Yelp, which will list any business with a street address, has 10 times the number of visitors as travel-focused TripAdvisor, Hewitson claims. (Parenthetically, fully half of TripAdvisor's top-dozen Seattle restaurants are in the Pike Place Market; Ellenos, a Greek yogurt counter, stands at the top of the rankings.) Yelp listings cover 30 countries; the site gets 150 million unique visitors a month. Like a tour guide showing off backstage secrets to theater buffs, she reveals the inner workings of the site to business owners, showing them what they can do on their own, for free.
The irony, of course, is that it's no longer enough for a restaurant owner to serve a killer carbonara or an artisan to fashion unique leather goods; they have to learn a whole new set of skills to fight back against social media. Friends can't be too fawning lest they get screened out by Yelp's inscrutable algorithms. You have to guard against sabotage from competitors; even your own customers can turn on you at any moment. No wonder it's harder than ever to run a restaurant.
The courts have spoken: The reviews themselves belong to their creators, not to Yelp. There's never been a case proving that Yelp “fixes” or downgrades bad reviews in exchange for advertising. But there's still a cloud of skepticism and ill feeling about Yelp by businesses that feel victimized by unfair, inaccurate, spiteful or mean-spirited reviews.
One case in point: Mondello Ristorante in Magnolia, a 30-seat café; owned by Corino Bonjrada, where his mother, Enza Sorrentino, prepares dishes from her native Sicily (Disclosure: I once worked for the family). Solid four-star record, with plenty of “I hear you” feedback from the owner to reviews both positive and negative. (“We're sorry we didn't knock it out of the park for you,” is a typical response to a disappointed review.) Funny story earlier this month:Aalong comes a dude from Brixton, in the United Kingdom, who proceeds to trash the place, complains of rude treatment from owner's daughter (she doesn't work at the restaurant), crappy lasagna, no water refills, etc. After much bafflement, it turns out that the guest was writing about a very different Mondello — in London. Bonjrada's social-media monitoring service (Main Street Hub out of Texas, which costs $300 a month) responded after a couple of days: “We're sorry you had a poor experience at Mondello. We're glad it wasn't the Mondello in Seattle!” Within hours, the entire thread had disappeared.

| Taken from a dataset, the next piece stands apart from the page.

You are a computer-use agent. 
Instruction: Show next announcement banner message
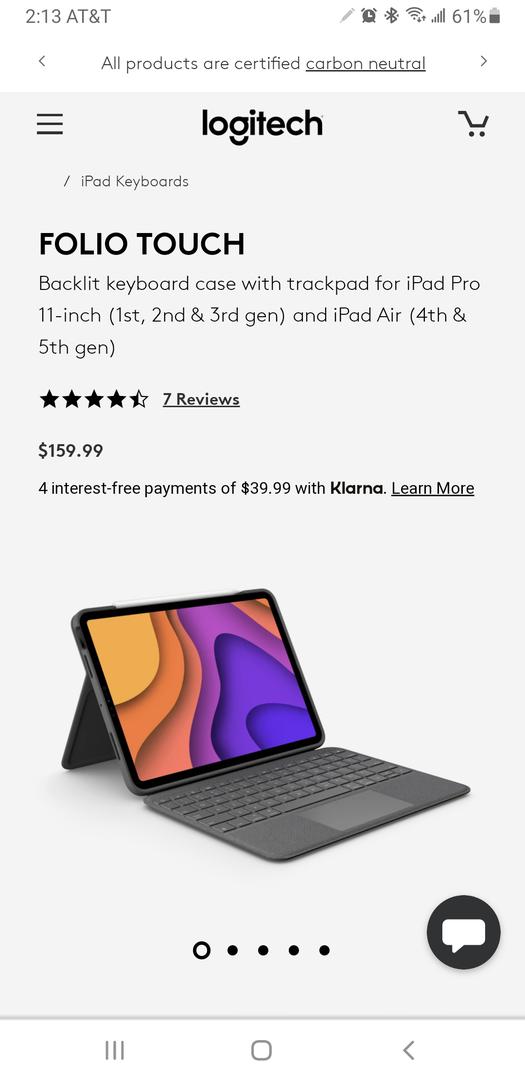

In Greenwood, Paola Corsini doesn't bother responding to negative reviews for her cozy Turkish eatery, the Olive and Grape. Most of the comments are four- and five-star reviews, and the occasional one- and two-star complaints seem to be from self-absorbed grouchs. “They'd complain even if they were at Canlis,” she says.
Not quite as generous in spirit is Ted Furst, longtime presence in the local restaurant scene (Campagne), owner of Le Grand Bistro Americain on the Kirkland waterfront. “Yelp is one of the tools we use to listen to our guests,” he says, “even though there's not much you can do about a petulant, anonymous one-star review.” Furst prefers the reviews on Open Table because he can identify details right down to the order and the server — and address whatever problems seem real.
Hewitson hears the frustrations, and is reminded of her own family's commercial ventures. Her older brother is following in dad's footsteps as a pharmacist. She says, "I would never do anything to hurt small business owners."